= Extracted entries =
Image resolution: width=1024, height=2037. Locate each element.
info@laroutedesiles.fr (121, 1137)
...
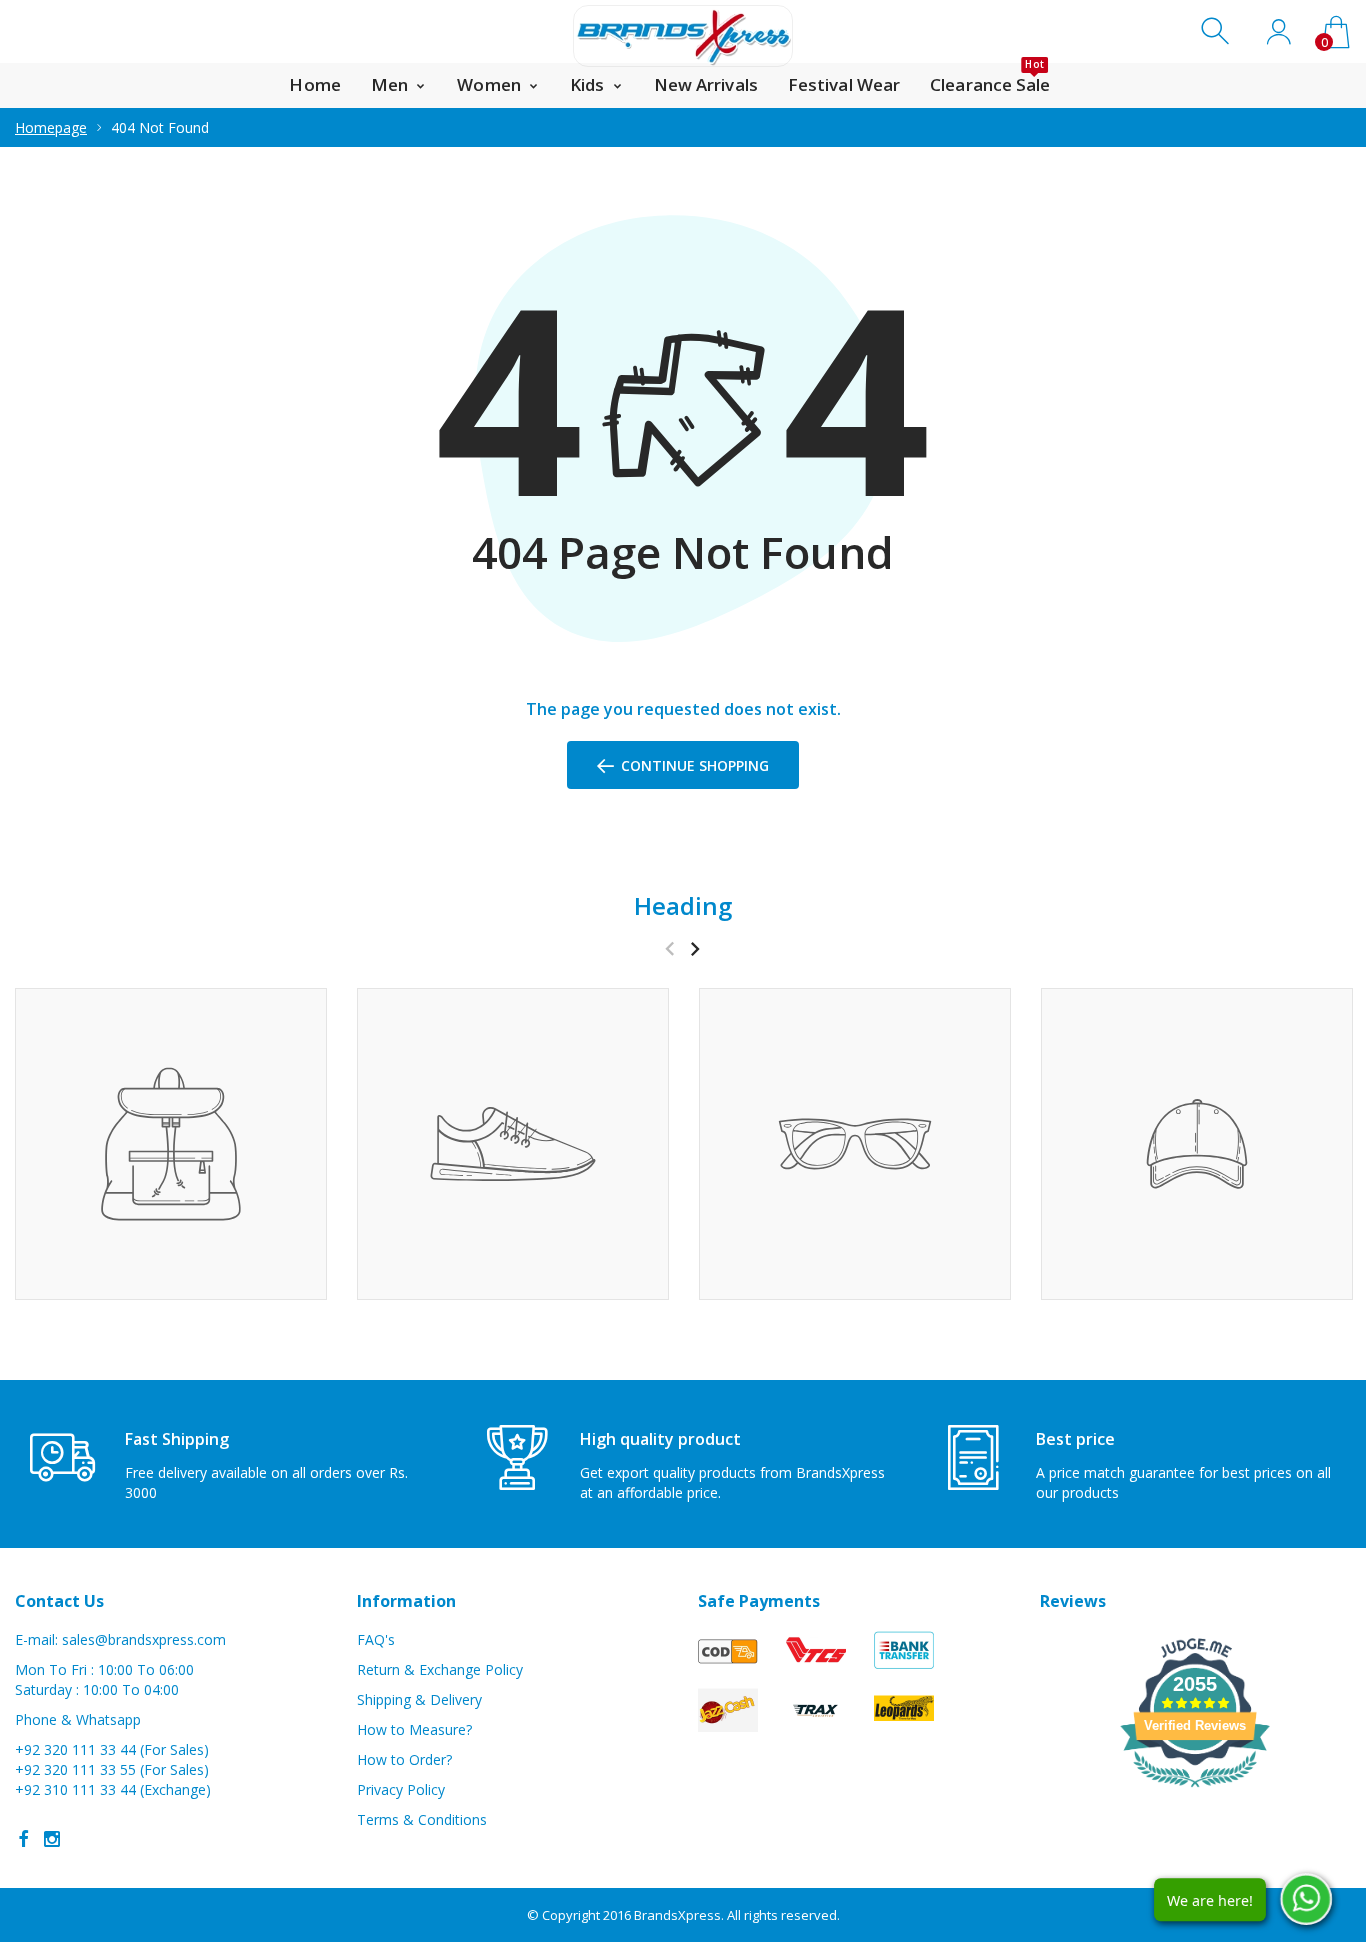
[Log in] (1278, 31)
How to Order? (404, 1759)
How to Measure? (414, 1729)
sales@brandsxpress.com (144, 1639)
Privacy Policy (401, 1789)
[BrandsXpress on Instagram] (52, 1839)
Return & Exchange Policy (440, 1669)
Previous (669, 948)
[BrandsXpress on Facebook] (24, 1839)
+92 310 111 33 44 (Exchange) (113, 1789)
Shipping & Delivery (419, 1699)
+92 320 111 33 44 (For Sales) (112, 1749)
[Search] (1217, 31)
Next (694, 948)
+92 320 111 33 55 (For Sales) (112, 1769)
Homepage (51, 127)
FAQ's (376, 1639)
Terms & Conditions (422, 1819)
---
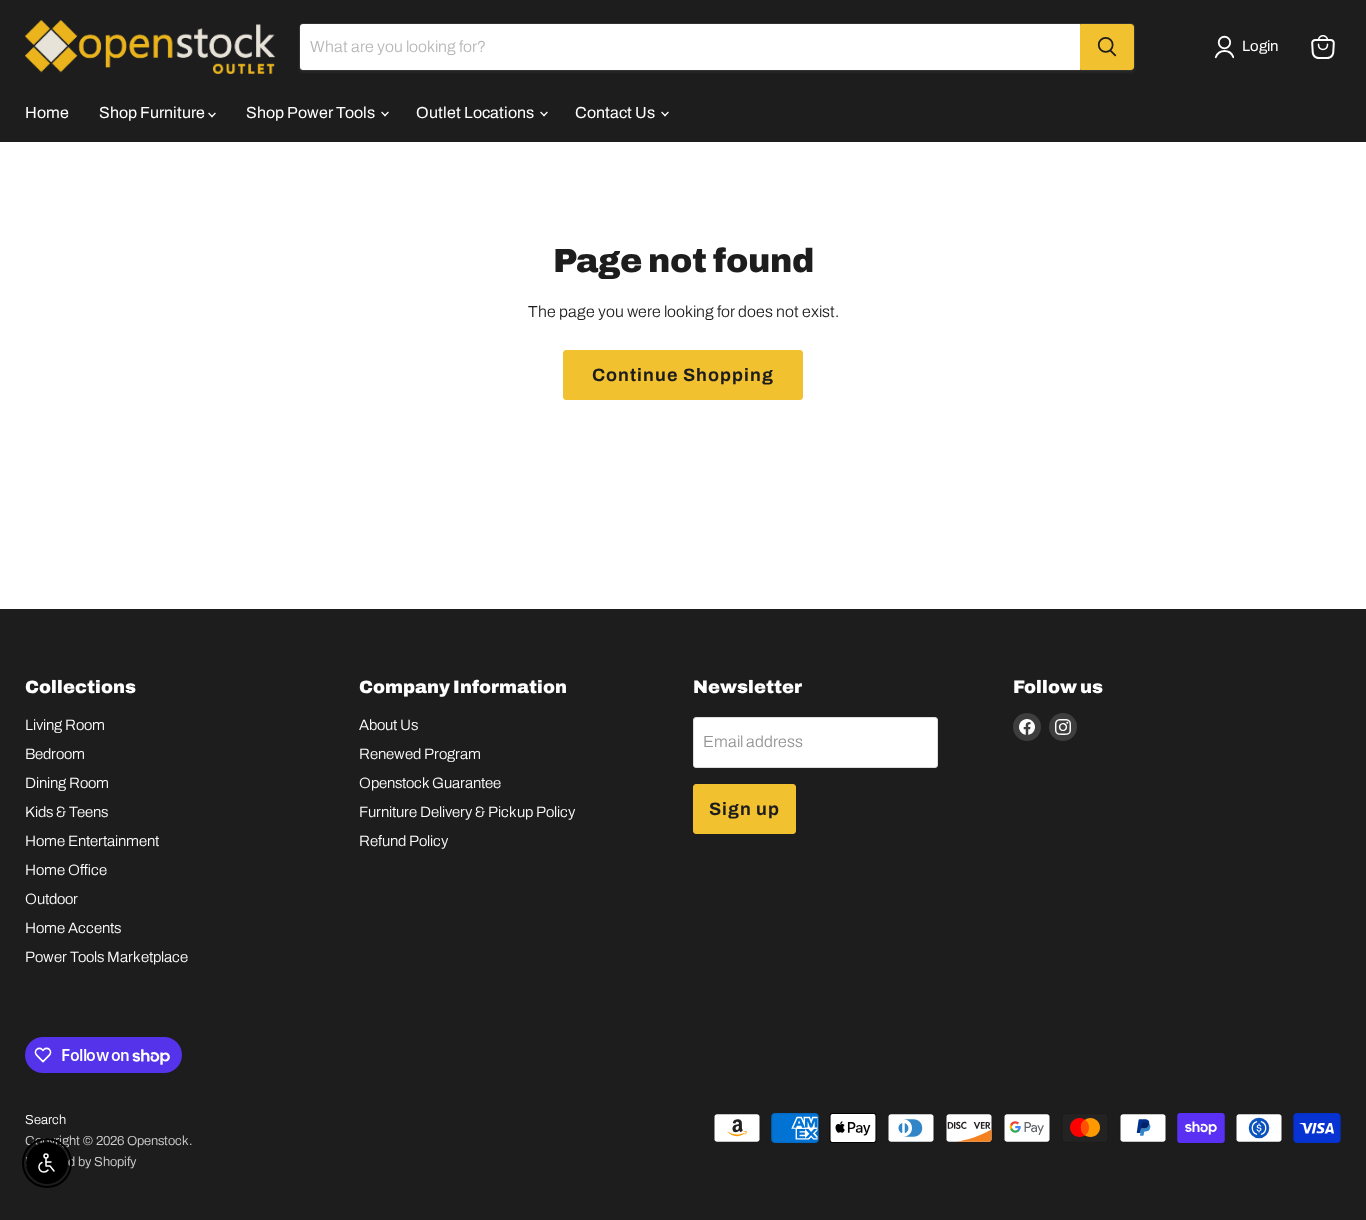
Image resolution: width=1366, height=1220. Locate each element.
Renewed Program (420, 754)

= Problem requirements =
In the records above, how many lines hold the string "Locate"? Only the number should be given.

= Task output =
2